2026 in the field
2025 warp dance with tree
2025 gifts
2023 luontosuhde
to those at the brick kilns
100 earthenware bricks, videoed performance, duration: 7 hours
2020




I begin just before sunrise when the world is still hushed and purple.
The red Oklahoma earth is cool to the touch, and eagerly coats my hands as I grab my first fistfuls.
I shove the clay soil into a wooden mold, pack more where it isn’t dense enough, flip the mold over, and pull its two halves up and apart to release the soft brick form. I re-shape the form where it is most uneven, gingerly lifting the tender brick, and set it aside; I then repeat this action one-hundred times over.
With each brick, it grows increasingly difficult to convince the wet clay to leave the wood and as the sun moves across the sky it grows increasingly difficult to reach over and grab another handful of dirt, to keep my hair out of my eyes, to stand up, to place a finished brick out-of-the-way, to remain sitting, to keep my eyes open; everything becoming arduous. In conceptualizing this work, I had imagined I would sit and contemplatively form brick after brick, pondering deep thoughts about injustice, systems of exploitation, persistence of slavery, cost of labor, complicity in ignorance and consumerism, and the extent of privilege. While these lines of thinking occurred, it did not fill the full seven hours. Maybe two or three of the hours I was thinking fixedly about these things and wondering about solutions—even if only by way of a small artwork—the rest of the day, my mind wandered.
I began thinking about almost nothing, preferring to mentally count how many bricks I had made and countdown how many I had to go. Arranging the bricks into vertical columns of five in a semi-circle around me, I could easily re-count them for my mental addition games; I kept forgetting how many I had made, how many I had to go— even though that’s all I was thinking about.
My lower back began to ache so much that sometimes the only solution was to lay completely flat— I think I drifted to sleep once. My knees gave me sharp pinches when I shifted or stood, yelping at me that I had been putting too much weight on them for too long. I allowed for one water break where I also enjoyed an apple. The water was sun-warmed, yet still incredibly refreshing. At first, I handled the apple with a paper towel because my hands were filthy, but by the time I reached its core I had discarded the towel in exchange for more immediate access to the sweet juicy flesh of the fruit. At some point, I felt myself needing to use the restroom but was too far in to give up or pause my task, so I kept on. The discomfort caused by holding my bladder became unbearably distracting and thought-consuming.
My bricks became more and more crude, less and less uniform, and I parallel their increasing incongruity with the deterioration of my energy, focus, and will. I only made it a little over seven hours. Then I stopped, got into my air-conditioned car, drove to my house, showered, ate, then slept until the next morning.

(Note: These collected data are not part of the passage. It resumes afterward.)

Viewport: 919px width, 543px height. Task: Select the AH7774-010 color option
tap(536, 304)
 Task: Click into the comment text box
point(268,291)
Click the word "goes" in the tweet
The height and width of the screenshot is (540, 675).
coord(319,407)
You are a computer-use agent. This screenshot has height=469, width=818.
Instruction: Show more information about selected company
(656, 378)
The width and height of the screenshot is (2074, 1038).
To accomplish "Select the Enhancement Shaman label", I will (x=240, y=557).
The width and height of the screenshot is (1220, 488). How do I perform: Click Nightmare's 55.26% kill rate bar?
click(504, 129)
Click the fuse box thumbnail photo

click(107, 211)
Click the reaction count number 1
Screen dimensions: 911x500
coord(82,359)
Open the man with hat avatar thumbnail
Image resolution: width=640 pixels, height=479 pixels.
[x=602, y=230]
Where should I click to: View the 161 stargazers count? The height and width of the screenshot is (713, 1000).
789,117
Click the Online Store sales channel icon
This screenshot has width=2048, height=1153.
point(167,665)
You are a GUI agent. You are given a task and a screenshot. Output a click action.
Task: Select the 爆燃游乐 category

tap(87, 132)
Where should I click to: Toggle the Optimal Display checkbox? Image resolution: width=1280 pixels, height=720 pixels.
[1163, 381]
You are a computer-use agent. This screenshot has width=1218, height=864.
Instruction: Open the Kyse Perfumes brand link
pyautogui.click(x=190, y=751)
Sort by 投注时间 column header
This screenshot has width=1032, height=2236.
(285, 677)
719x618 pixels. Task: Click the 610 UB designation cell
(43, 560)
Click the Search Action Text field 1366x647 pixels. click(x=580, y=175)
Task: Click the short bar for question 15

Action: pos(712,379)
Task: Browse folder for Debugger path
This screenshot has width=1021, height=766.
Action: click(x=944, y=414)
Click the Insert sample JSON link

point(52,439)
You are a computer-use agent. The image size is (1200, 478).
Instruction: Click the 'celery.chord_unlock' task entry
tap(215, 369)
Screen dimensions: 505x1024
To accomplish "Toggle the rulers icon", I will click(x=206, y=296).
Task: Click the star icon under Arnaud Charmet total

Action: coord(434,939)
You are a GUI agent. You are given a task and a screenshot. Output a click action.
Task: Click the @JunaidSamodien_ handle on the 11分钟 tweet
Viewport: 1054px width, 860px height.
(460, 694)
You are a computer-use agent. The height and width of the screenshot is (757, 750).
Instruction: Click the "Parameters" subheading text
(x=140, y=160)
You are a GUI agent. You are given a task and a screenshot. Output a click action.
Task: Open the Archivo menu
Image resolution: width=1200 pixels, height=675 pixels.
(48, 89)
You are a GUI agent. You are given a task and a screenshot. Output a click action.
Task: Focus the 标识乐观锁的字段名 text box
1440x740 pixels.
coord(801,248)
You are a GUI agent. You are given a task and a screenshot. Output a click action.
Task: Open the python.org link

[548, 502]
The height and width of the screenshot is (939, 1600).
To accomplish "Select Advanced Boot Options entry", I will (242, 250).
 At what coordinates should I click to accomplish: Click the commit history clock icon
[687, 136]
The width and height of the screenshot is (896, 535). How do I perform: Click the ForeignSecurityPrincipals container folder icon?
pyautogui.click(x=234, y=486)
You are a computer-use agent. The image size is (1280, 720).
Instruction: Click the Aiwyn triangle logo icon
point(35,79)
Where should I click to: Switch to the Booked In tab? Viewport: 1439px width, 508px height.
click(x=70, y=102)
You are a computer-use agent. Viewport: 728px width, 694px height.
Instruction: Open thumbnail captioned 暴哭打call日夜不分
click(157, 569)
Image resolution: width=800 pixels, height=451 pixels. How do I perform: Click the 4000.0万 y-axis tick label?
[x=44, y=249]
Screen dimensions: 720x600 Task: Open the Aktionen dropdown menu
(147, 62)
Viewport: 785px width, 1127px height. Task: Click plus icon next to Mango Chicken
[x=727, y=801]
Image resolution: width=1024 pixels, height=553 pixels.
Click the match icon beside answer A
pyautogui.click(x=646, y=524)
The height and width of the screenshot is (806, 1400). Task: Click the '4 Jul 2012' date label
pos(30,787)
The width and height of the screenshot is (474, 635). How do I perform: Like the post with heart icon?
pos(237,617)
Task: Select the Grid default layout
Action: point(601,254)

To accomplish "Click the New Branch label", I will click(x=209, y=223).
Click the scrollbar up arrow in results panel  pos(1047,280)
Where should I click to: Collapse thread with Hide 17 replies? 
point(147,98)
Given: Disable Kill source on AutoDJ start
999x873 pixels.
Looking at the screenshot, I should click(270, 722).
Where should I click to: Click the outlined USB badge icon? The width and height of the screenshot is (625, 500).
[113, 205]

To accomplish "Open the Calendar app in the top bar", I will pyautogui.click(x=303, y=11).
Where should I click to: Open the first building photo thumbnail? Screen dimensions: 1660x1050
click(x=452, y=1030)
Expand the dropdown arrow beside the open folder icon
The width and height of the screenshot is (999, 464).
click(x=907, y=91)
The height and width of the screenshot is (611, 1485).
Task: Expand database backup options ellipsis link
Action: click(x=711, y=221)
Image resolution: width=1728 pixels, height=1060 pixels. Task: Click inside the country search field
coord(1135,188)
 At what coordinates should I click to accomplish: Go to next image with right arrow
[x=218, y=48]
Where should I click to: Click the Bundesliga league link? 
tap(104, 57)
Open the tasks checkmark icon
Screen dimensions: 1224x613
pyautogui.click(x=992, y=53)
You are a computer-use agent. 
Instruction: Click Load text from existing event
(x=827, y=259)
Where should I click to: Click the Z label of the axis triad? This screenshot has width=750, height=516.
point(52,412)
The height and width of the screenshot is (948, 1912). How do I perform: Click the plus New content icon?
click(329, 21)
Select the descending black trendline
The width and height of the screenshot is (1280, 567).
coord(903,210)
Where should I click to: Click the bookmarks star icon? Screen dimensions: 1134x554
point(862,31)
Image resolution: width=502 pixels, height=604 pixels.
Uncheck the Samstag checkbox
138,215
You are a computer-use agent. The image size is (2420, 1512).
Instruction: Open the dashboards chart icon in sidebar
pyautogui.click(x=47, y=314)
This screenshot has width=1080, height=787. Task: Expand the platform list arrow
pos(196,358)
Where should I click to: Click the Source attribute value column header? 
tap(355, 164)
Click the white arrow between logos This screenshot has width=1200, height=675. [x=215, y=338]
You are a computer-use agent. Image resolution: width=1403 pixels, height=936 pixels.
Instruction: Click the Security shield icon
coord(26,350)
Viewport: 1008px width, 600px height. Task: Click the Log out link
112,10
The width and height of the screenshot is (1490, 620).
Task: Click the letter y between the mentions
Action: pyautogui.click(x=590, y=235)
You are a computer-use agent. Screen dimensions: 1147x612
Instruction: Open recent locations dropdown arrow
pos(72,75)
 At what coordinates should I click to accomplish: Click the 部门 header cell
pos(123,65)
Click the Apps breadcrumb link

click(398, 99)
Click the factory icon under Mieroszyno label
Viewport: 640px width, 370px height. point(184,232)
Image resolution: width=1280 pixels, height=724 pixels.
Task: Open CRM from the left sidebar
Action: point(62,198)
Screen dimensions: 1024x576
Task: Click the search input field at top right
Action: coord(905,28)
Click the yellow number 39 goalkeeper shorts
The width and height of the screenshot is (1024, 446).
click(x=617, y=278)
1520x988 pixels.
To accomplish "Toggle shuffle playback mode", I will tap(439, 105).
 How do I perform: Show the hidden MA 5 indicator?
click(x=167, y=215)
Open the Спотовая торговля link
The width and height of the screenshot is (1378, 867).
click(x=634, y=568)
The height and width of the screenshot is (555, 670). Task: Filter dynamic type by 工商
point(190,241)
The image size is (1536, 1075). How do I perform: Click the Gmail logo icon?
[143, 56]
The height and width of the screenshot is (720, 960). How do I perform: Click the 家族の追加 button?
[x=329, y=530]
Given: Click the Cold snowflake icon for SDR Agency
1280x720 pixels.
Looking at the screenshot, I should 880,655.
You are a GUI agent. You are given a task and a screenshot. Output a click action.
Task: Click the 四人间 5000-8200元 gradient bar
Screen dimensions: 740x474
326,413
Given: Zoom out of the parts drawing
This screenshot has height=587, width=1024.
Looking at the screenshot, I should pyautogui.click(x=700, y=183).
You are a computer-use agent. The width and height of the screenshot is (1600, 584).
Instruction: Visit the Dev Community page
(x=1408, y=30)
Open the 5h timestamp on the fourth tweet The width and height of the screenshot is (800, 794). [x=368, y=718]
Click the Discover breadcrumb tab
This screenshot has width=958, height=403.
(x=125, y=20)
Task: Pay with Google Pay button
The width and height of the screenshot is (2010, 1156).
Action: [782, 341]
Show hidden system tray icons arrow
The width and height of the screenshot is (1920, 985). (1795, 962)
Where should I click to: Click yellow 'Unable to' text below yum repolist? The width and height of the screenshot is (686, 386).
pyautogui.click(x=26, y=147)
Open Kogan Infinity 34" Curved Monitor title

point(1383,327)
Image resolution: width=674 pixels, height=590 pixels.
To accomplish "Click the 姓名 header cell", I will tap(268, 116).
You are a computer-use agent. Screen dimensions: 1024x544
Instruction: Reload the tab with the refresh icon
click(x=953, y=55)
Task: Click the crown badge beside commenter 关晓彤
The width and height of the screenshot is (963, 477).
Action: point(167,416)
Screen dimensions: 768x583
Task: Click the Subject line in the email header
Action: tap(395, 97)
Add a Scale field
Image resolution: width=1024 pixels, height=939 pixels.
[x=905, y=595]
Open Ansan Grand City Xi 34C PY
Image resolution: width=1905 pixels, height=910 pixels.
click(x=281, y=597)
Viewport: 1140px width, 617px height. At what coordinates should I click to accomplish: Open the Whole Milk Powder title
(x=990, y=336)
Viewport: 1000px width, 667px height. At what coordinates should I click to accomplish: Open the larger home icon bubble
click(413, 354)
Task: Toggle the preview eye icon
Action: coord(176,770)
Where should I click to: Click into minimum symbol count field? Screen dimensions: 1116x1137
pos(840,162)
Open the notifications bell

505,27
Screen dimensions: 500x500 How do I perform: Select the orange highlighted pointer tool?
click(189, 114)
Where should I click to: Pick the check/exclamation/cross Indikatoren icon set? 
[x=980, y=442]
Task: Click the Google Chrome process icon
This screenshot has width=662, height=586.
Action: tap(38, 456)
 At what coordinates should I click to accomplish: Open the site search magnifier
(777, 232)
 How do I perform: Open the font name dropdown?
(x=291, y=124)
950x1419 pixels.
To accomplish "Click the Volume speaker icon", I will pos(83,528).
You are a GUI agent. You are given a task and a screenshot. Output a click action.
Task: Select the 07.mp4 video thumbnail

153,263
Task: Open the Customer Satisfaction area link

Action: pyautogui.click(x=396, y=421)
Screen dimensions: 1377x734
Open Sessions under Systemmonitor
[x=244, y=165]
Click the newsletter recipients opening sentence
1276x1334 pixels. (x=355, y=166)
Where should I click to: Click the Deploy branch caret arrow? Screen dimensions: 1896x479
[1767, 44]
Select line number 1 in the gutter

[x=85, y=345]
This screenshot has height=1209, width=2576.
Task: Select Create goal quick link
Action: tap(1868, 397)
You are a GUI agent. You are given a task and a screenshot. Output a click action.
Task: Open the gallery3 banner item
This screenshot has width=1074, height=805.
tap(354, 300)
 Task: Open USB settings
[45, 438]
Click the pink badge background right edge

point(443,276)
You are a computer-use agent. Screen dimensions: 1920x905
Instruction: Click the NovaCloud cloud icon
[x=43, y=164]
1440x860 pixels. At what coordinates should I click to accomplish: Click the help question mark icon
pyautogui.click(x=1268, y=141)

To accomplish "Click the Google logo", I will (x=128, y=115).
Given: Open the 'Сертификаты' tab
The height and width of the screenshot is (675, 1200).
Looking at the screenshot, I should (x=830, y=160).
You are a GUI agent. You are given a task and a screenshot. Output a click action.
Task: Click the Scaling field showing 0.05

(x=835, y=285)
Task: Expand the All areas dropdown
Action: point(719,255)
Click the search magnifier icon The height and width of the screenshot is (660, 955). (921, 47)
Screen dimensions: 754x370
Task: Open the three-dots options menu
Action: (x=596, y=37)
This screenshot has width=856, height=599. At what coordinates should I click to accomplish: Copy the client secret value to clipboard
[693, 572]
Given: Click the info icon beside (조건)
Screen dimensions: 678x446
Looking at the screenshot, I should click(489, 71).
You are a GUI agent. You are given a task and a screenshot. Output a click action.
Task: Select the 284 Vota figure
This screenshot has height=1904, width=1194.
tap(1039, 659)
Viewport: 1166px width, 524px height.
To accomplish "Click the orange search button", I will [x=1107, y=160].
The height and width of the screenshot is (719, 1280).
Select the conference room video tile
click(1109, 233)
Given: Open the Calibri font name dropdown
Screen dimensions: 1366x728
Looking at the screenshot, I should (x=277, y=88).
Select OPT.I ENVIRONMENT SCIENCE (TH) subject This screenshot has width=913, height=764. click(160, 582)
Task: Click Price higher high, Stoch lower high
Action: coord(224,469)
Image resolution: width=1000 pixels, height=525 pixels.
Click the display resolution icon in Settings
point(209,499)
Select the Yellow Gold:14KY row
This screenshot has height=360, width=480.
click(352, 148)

I had no one lording over me or threatening to beat me if I wasn’t going fast enough or doing well enough, I had no worries about if I would get food afterwards, get to relieve myself in the privacy of the bathroom of my home, or get to sleep in my bed without fear of intrusion; with the knowledge that the labor was finished.
This is not the experience of a person enduring a reality of forced labor;
where the presence of fear and the threat of violence is perpetual.